Federal funding would be provided by a ‘Robin Hood Tax on Wall Street’ — basically taxing a small percent of Wall Street transactions involving stocks, bonds, and derivatives. The taxing scale is laid out by another bill introduced in the 114th session, the Inclusive Prosperity Act.
To qualify for the federal grants this bill provides, states must maintain their spending on higher education, academic instruction, and need-based financial aid. Colleges and universities would be required to reduce their reliance on adjunct faculty — basically professors who don't have permanent or full-time positions (or a tenure track), making them less of an investment for the universities where they teach. States could use the grant funding to increase academic opportunities for students, hire new faculty, and provide professional development for professors.
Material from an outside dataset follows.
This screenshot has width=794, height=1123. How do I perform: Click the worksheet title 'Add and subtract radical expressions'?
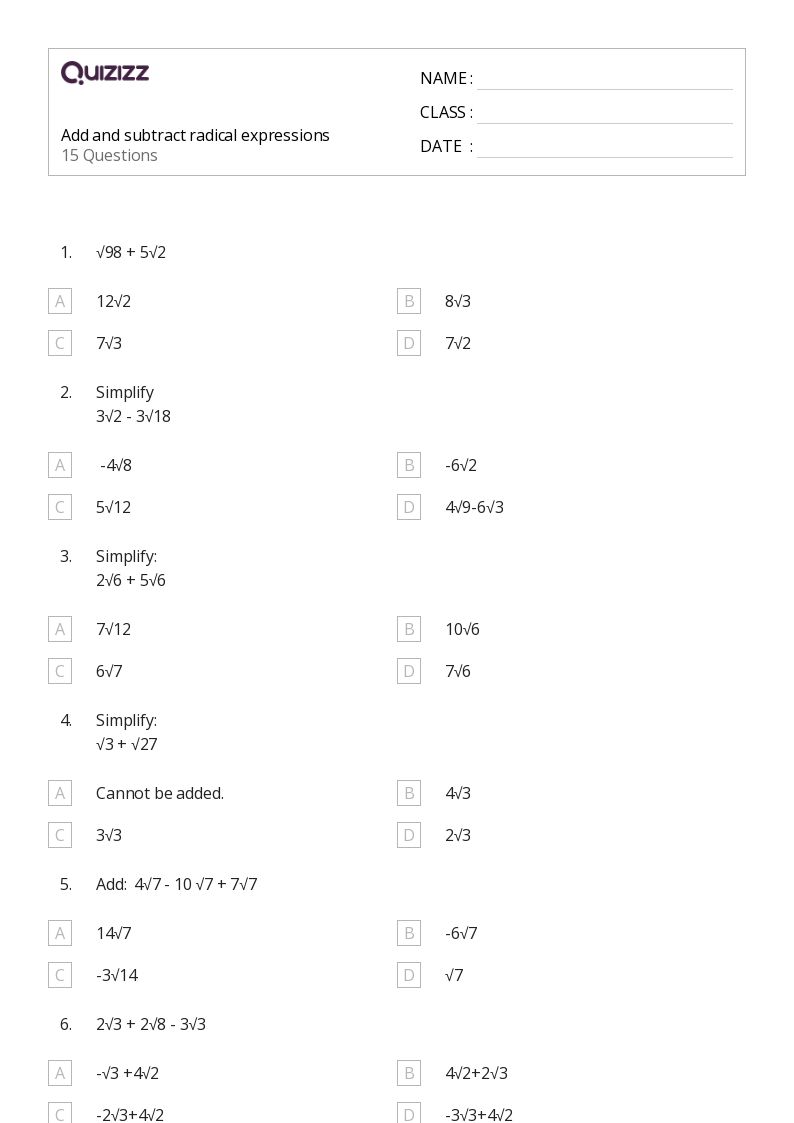tap(195, 135)
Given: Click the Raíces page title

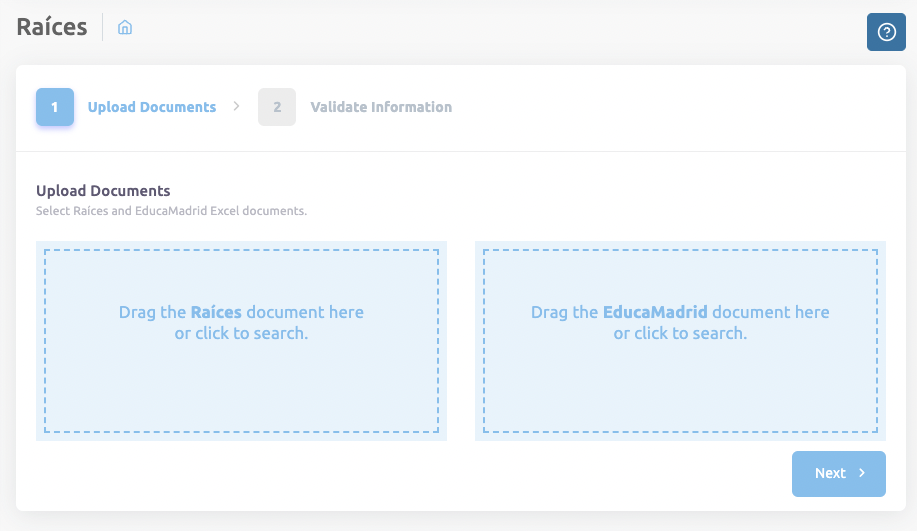Looking at the screenshot, I should point(52,27).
This bill would also lower student loan interest rates by nearly half from 4.32 percent to 2.32 percent — while also setting an upper limit to prevent student loan interest rates from ever rising above 8.25 percent. Eligible borrowers would be able to refinance their loans based on interest rates available to current students.
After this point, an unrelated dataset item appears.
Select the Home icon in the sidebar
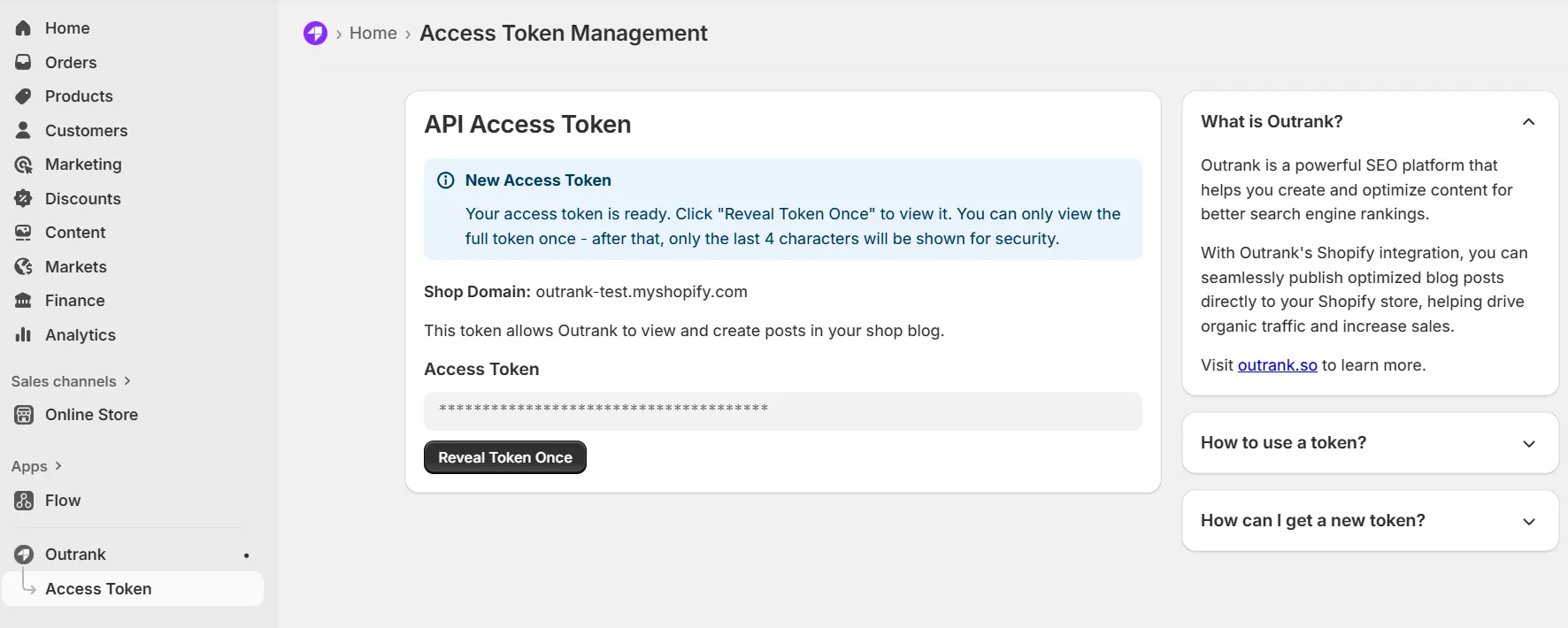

Work study programs would be expanded to allow more students and colleges to participate in them. Funding for work study programs would be focused on schools that enroll high-numbers of low-income students.
A pilot program would be created to simplify the financial aid process, with a goal to allow students to only apply once (instead of every year they are in college) for financial aid.
Argument in favor
Higher education plays an essential role in enhancing opportunity in the U.S. and across the globe. The cost of a public university should never be a deterrent to anyone who wants to improve their situation with education.
This proposal would provide a free education to many students who could afford to pay for one. There are serious questions about whether it would make higher education less efficient and lower quality through reduced competition for students.
Current and potential students in state universities, faculty and administrators at these institutions, state governments, entities involved in student loans, and the Department of Education.
Cost of S. 1373
A CBO cost estimate is unavailable. However, the bill's sponsor, Bernie Sanders (I-VT) estimates $750 billion over the next ten years, or $47 billion annually.
In-Depth: Sponsoring Sen. Bernie Sanders (I-VT) lamented
the “crisis in higher education” when describing the rationale for this
bill. He continued:
“It is a national disgrace that hundreds of thousands of young Americans today do not go to college, not because they are unqualified, but because they cannot afford it… In a global economy, when our young people are competing with workers from around the world, we have got to have the best educated workforce possible.”
It has been speculated that by introducing this bill, Sen. Sanders is attempting encourage student debt to become a part of the Democratic party’s platform in the 2016 presidential election, whether he or Hillary Clinton becomes the nominee.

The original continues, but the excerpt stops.